An experienced con man and criminal, John Edward Robinson eventually turned to murder when he started killing young women while living in the Midwest with his wife and four children. With the advent of the Internet, Robinson, who was heavily into BDSM, turned to online chat rooms to find not only women who were willing to become his sex slaves, but also victims he could murder for profit.
While he killed several women over the course of more than a decade, Robinson got away with murder until police made a gruesome discovery hidden in plain sight on his property in Kansas. When officials learned exactly how the middle-aged husband and father met many of his victims, he was given the dubious distinction of being the "Internet's First Serial Killer" - as well as two life sentences.
14 Disturbing Facts About The First Internet Serial Killer, John Edward Robinson,
He Put The Bodies Of His Victims In Barrels
When investigators searched John Edward Robinson's home and property in Kansas in June 2000, they discovered two large barrels, each containing the body of a dead woman.
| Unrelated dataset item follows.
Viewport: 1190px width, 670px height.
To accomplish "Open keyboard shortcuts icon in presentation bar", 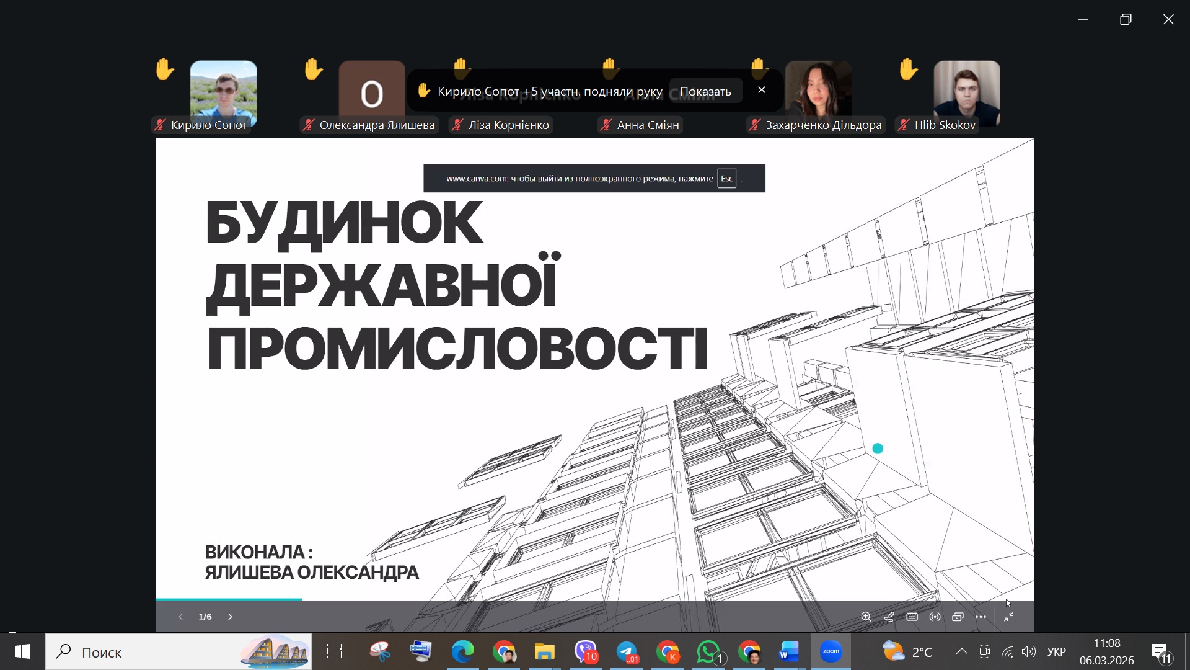I will pyautogui.click(x=912, y=617).
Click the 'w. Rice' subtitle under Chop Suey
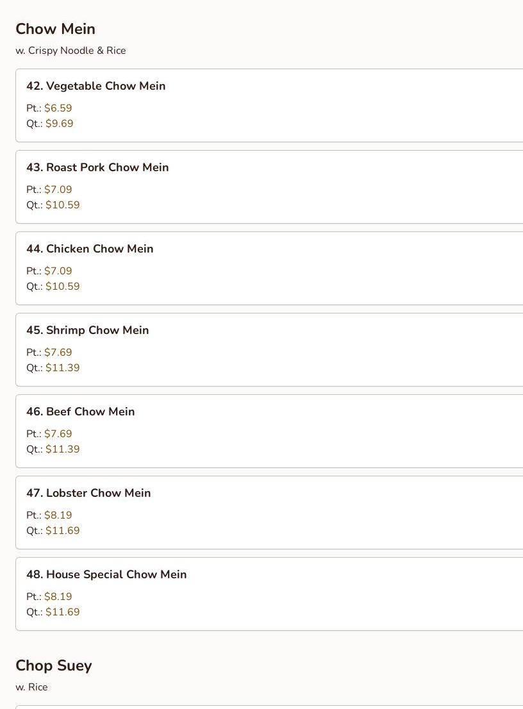Image resolution: width=523 pixels, height=709 pixels. tap(31, 687)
Officials later determined they were the corpses of Izabela Lewicka, the young Polish immigrant, and Suzette Trouten, the nurse he'd convinced to move near him to take a nonexistent job looking after his sick father.
Officials learned Robinson rented two large units at a storage facility in Missouri, and they quickly discovered they had been used to stored two more drums, containing a total of three victims. Inside the barrels, Robinson had placed the dead bodies of Sheila Faith and her teenage daughter Debbie, as well as the corpse of Beverly Bonner, the prison librarian who had left her husband to be with him.
After examining the remains of the victims, medical experts determined they had been killed by blows to their heads.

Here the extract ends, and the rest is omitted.